Je me suis laissée tenter par deux œuvres de Jane Austen de la collection « Les classiques en manga » :
– Emma
– Raison et sentiments

N’ayant pas lu les œuvres originaux, il m’est difficile de juger la pertinence des choix des dessinateurs, mais pour avoir vu le film tiré de « Raison et sentiments », je peux dire que la version manga est assez fidèle.

Je ne commenterai pas les œuvres de Jane Austen. On aime ou on n’aime pas. Ce n’est d’ailleurs pas le but de mon article.

Ce que j’ai pensé de ces deux mangas.

Il est toujours intéressant de lire des livres japonais. Ils nous apprennent beaucoup sur les us et coutumes de ce pays si différent du nôtre.
Pour le coup, pas de dépaysement ici, même si ce n’est pas notre époque. Normal, il aurait été étrange de voir les gens manger des sushis dans une Angleterre du XIXᵉ siècle.

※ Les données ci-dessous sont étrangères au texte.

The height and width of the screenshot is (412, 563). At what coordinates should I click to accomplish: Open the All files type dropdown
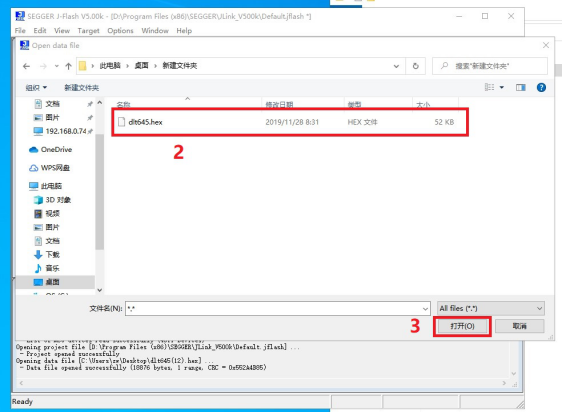click(x=490, y=308)
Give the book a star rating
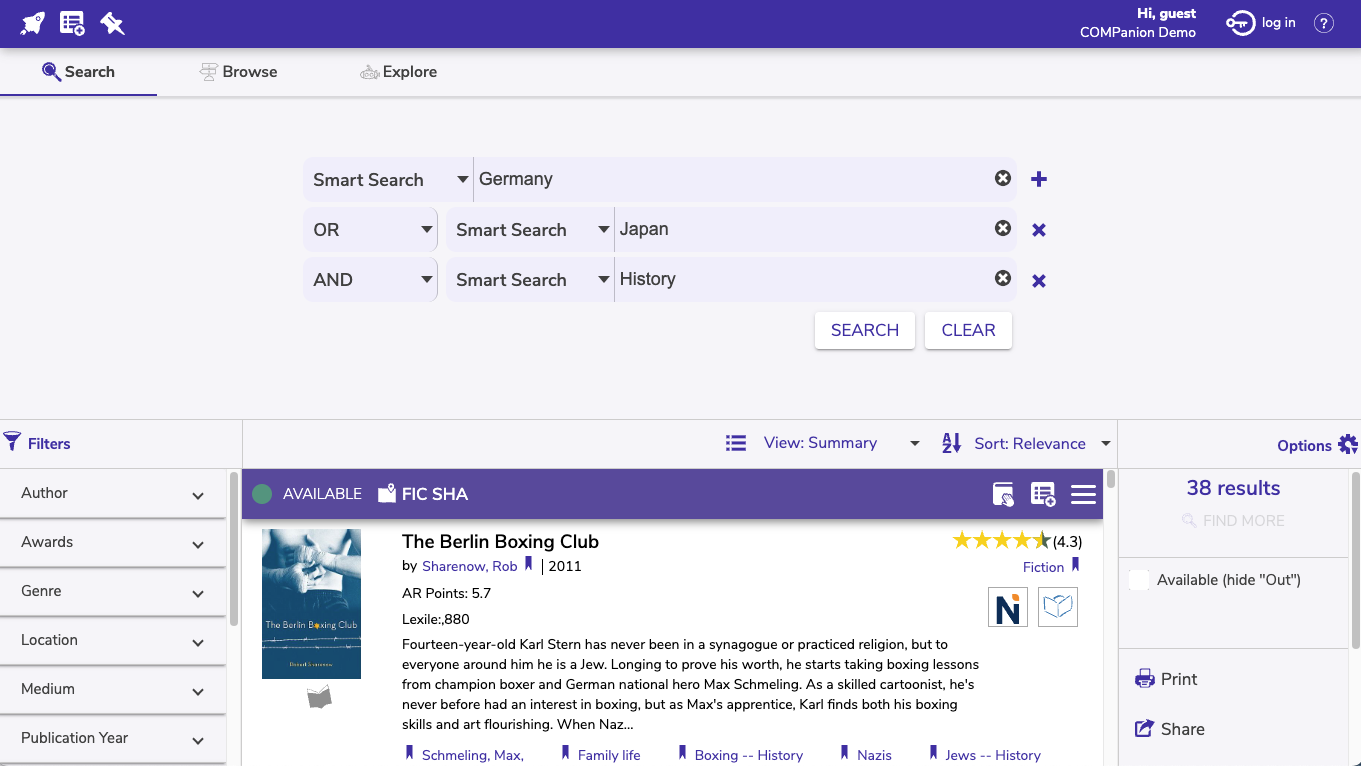 tap(1001, 539)
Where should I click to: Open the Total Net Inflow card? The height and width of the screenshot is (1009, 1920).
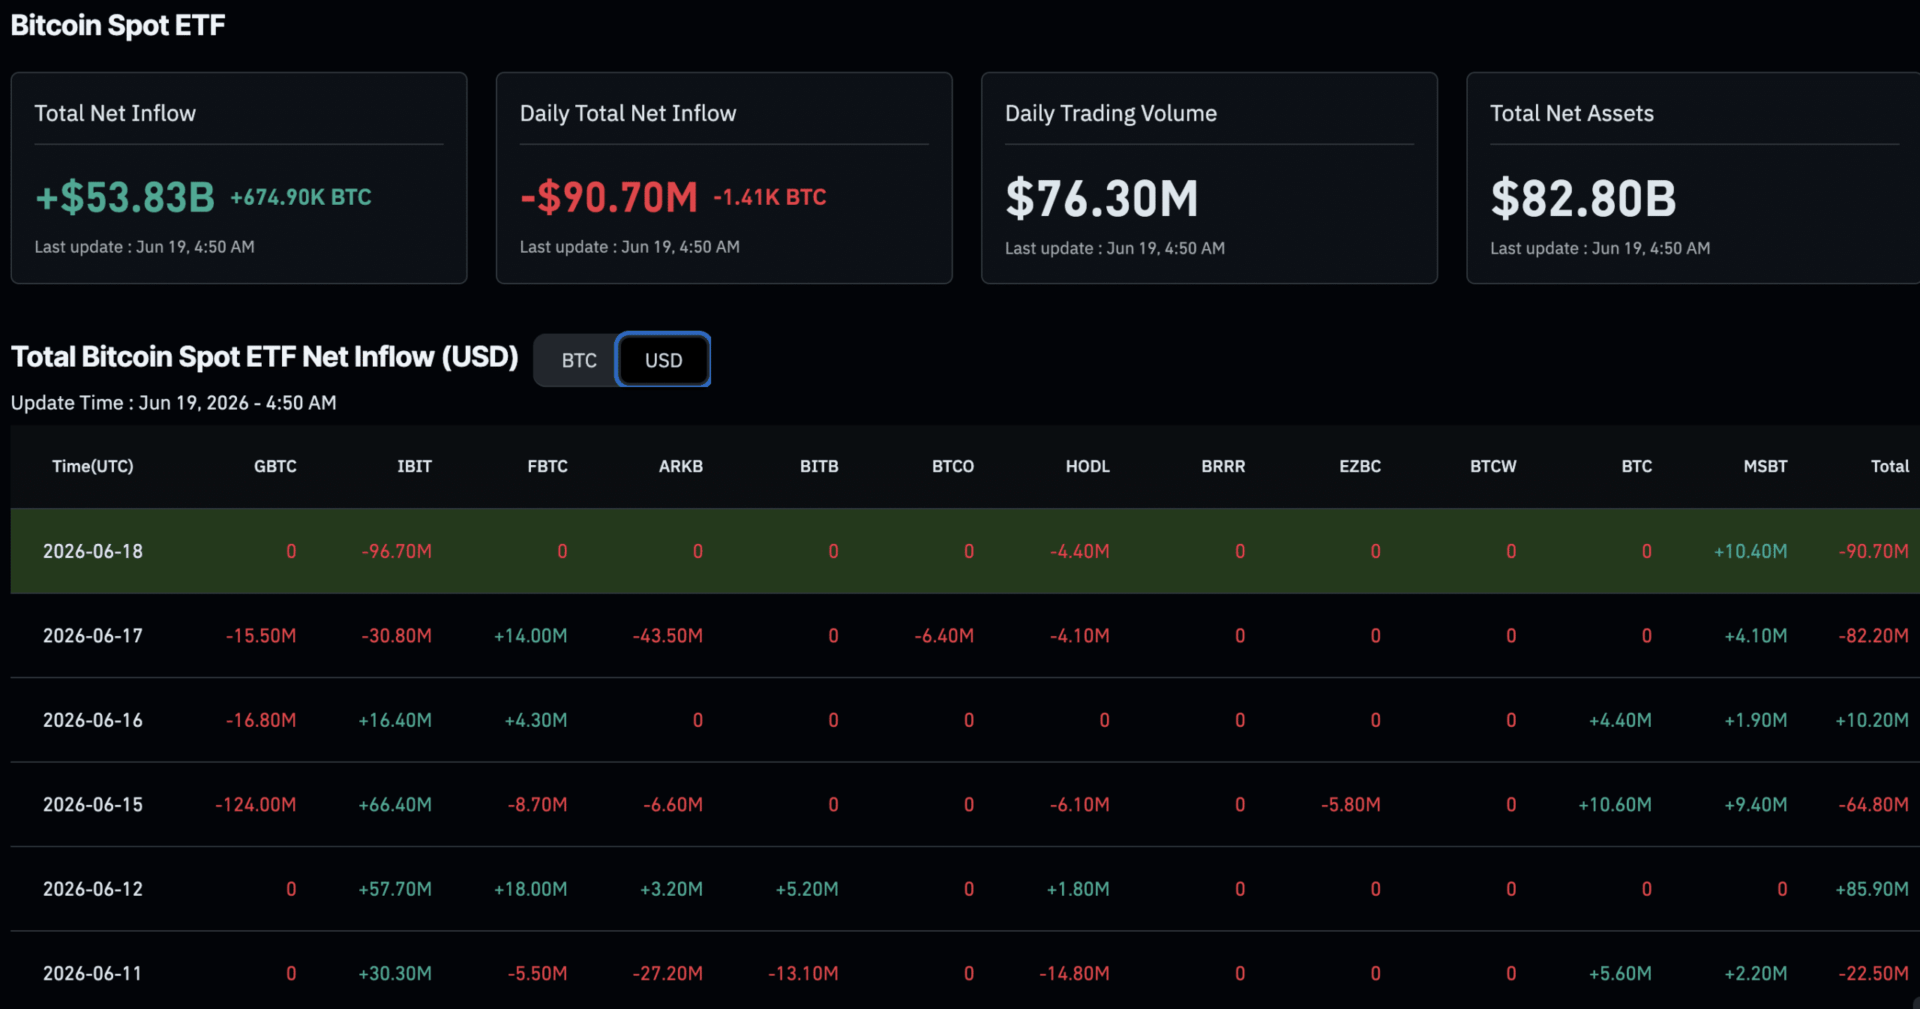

Les personnages sont dessinés avec les codes du manga. Et là pour le coup, une adaptation du style était à propos. Les hommes y sont fins, longilignes. Les femmes sont toutes sur le même moule, belles et rachitiques. A part pour quelques rares personnages facilement reconnaissables, mais pas vraiment principaux dans l’histoire, j’ai trouvé que cela manquait d’imagination. D’autant que l’histoire était toute prête. Heureusement que les visages et les chevelures sont bien marqués.
De plus, bien que les deux histoires que j’ai choisies représentent des individus de la bourgeoisie, tout ce petit monde est bien maigrelet, voire d’une grande maigreur. Les seuls hommes bien bâtis (pas obèses, non plus) sont un vieux et un paysan.

Ce qui m’a surprise et beaucoup dérangée, le dessinateur a la fâcheuse habitude de faire pleurer ses personnages, homme ou femme, pour un oui, pour un non. Ça verse sa petite larme de joie, une autre quand ils ont de la peine, une autre encore pour … Enfin, ils sont presque toujours en train de chialer.

Amis Japonais, les Anglais sont connus pour leur flegme légendaire. Je ne pense pas qu’un colonel de ce pays s’agripperait aux rideaux durant un bal, en déballant sa vie comme si de rien était à une femme, presque une inconnue, et tout cela en pleurant.

J’ai apprécié qu’il n’y ait pas d’annotations intempestives pour les bruitages qui envahissent souvent les cases. Le roman devant tenir en un tome, je suppose qu’il n’y avait pas besoin de faire du remplissage. D’autant que ces deux histoires sont denses. L’adaptation ne m’a pas déplu.

Je m’attendais à un manga, j’ai eu un manga.